When the young people gathered in Cairo's Tahrir Square, my Middle Eastern friends assured me, and so did the BBC and CNN, that this was only the educated, Weternized, urban young. Out in the countryside, it was likely that everyone lstill loved Mubarak.
A few days ago, both my Middle Eastern friends and the BBC were saying almost the same thing about Libya and Ghaddafi. Okay, the folks in Benghazi didn't like him; but he was wildly popular. It was just a tribal conflict. They would never riot in Tripoli.

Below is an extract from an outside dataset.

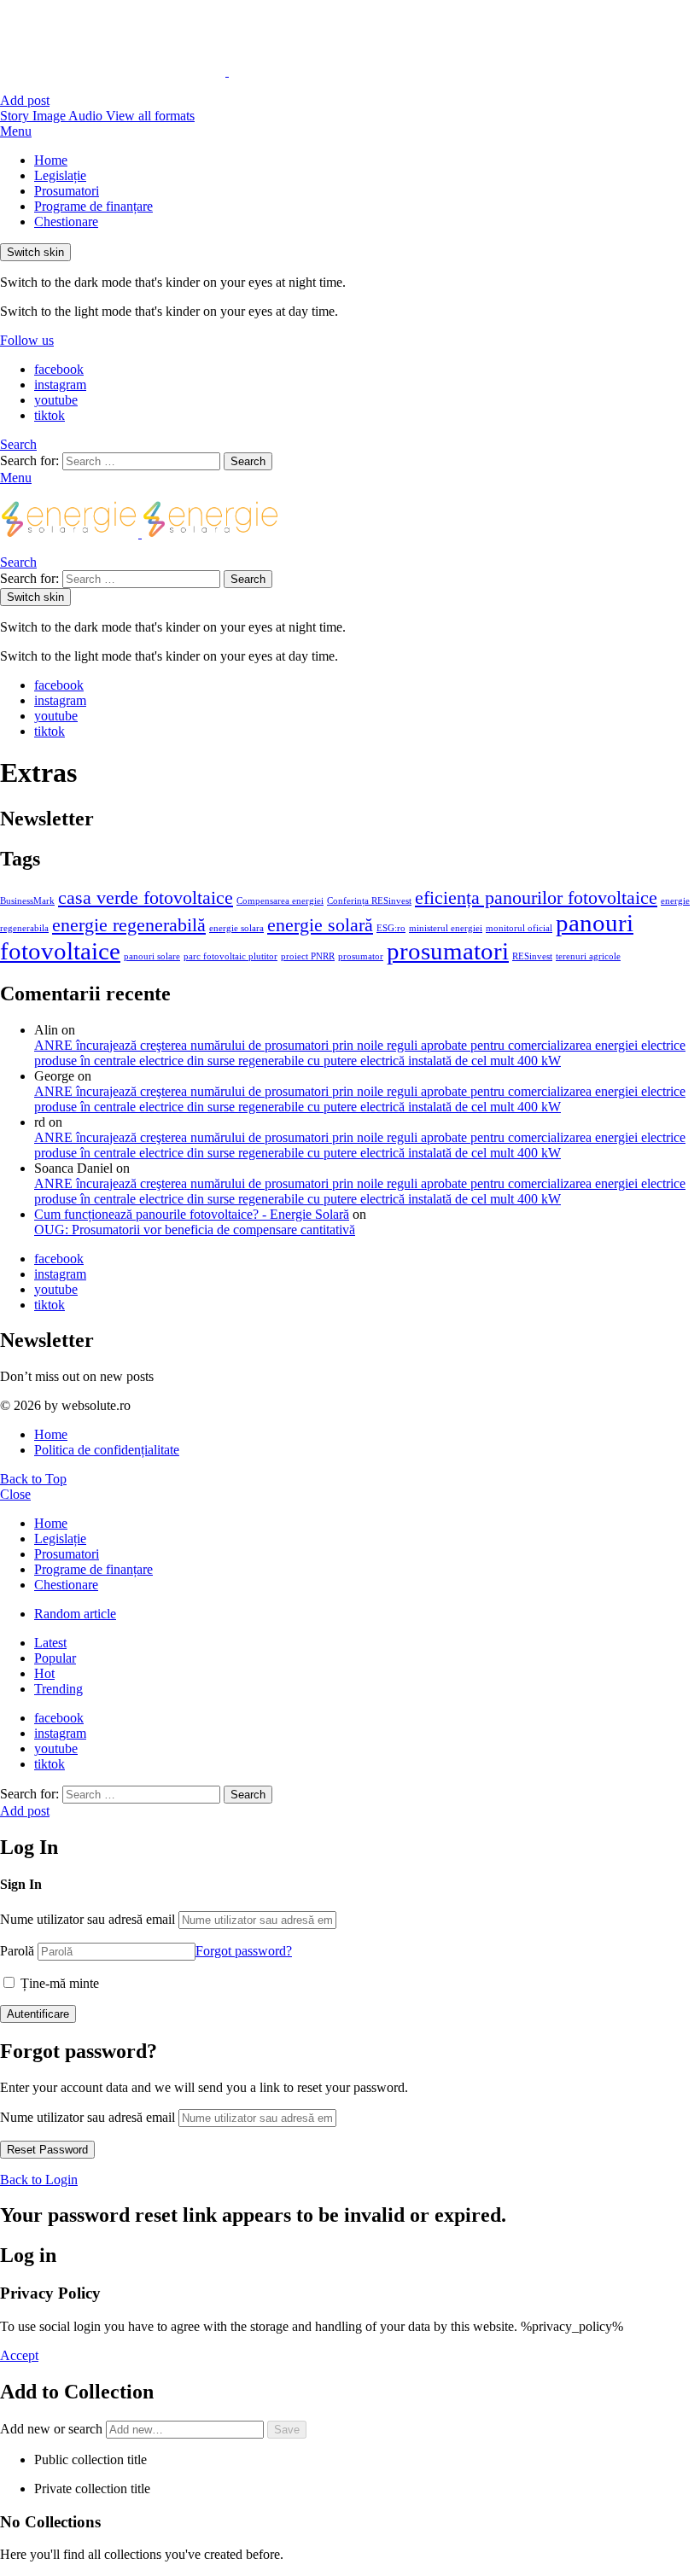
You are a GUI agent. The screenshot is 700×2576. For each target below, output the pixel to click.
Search (247, 461)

My Middle Eastern friends have been saying the same, of course, about Iran for years. Even though everyone I know who has actually been to Iran in the last few years comes back saying they cannot find anyone who will admit to supporting the Ahmedinejad regime. But my Middle Eastern friends assure me quite forcefully that he is very popular. The people love him; the people support his programme. It is only a few Westernized, educated urban types who are rioting in the streets.
And they belive the same about China, my Middle Eastern friends.

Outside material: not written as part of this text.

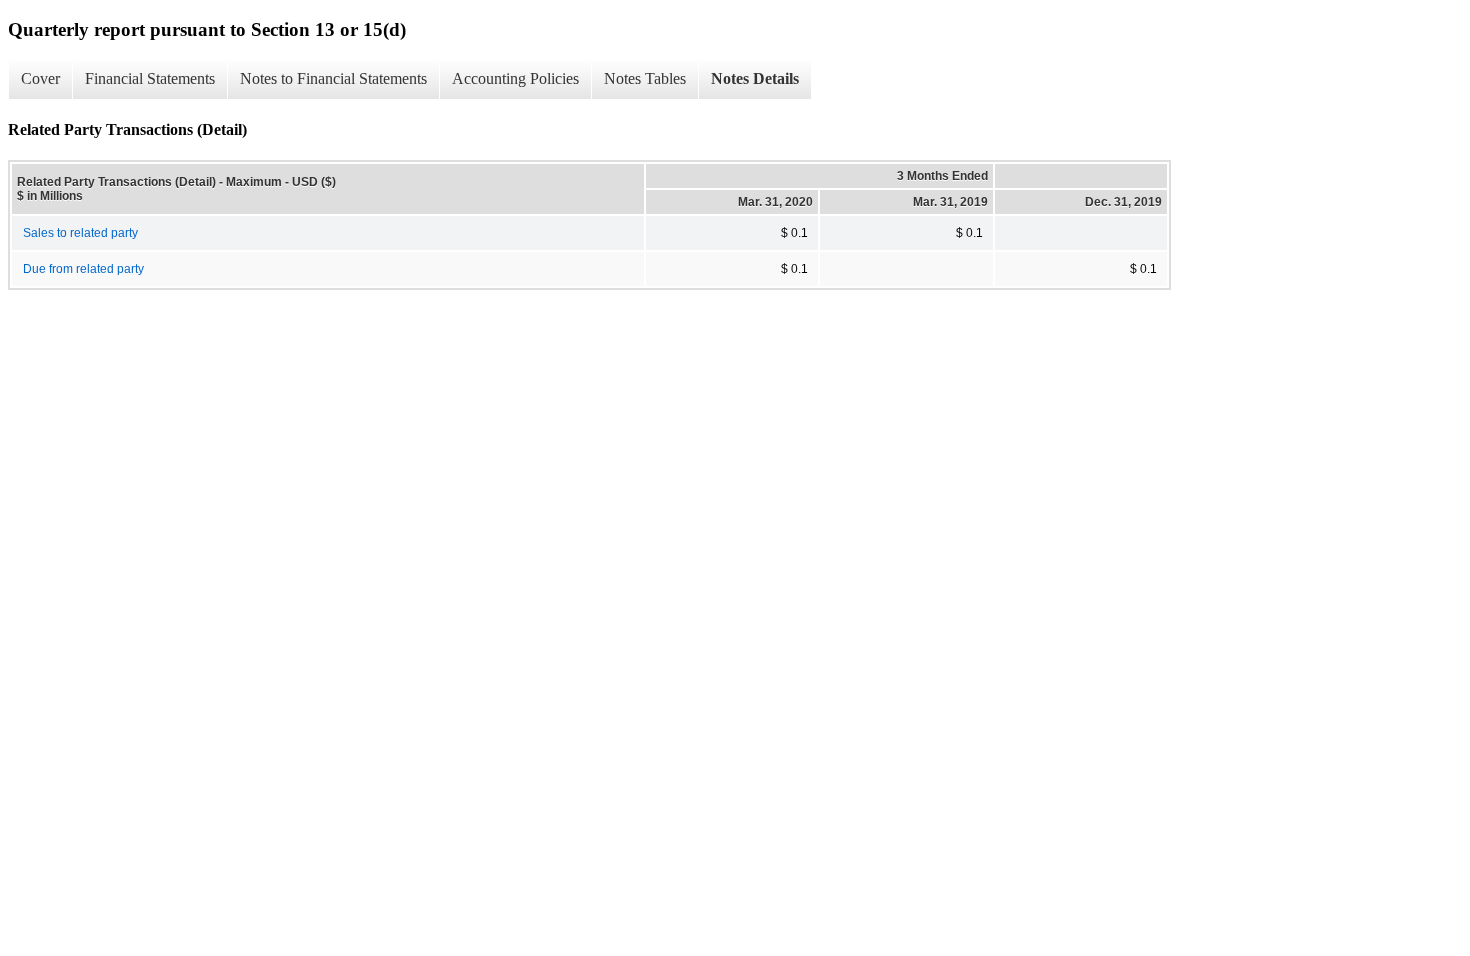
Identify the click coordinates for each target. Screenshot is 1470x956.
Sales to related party (80, 233)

But surely the flaw in this logic is obvious. My English-speaking, professional, well-educated Middle Eastern friends—they are themselves precisely the type of people they are insisting is pro-Western and anti-regime. So are the Middle Eastern reporters on the BBC. And if you meet this type, you find them to be, like my friends, actually resolutely anti-Western and pro any leftist regime. Something here has gotten reversed.
Yet this is what one would expect: that they would be anti-Western and pro-regime. After all, these urbanized, educated types are the ones doing best in the system as it is; why would they oppose it or want to overthrow it? They are the ruling class. Moreover, as the ruling class, they have every reason to scapegoat the West. If everything is not the West's fault, if the West is not secretly controlling everything, then they are in power and in charge; the necessary alternative is then to blame themselves.
And so when we see protesters gathering in urban squares in countries like Egypt, Libya, China, or Iran, in any generally underdeveloped country, and they seem to be well-educated and articulate in English, we are very wrong to suppose this represents only a tiny minority of opinion. It does, in a sense—but it represents the ruling class. This is especially true in a leftist regime, becuase leftist regimes councentrate power in the urban, well-educated, which is to say the bureaucratic, class.
It is pure leftist fantasy, if not a conscious lie, to suppose that the poor support leftist regimes and oppose rightist regimes. The poor, whether in city or countryside, essentially always support regime change. If you are poor, there is nowhere to go but up, so any change is likely to be an improvement. And the poor are by definition those who are not doing well under the present regime.
So when we see this wealthy, well-educated, Westernized, urban elite too turn against the regime, in particular if it is a leftist regime, we see a regime that has lost the support of even its natural constituency. It is a pretty likely sign of a regime in its death throes.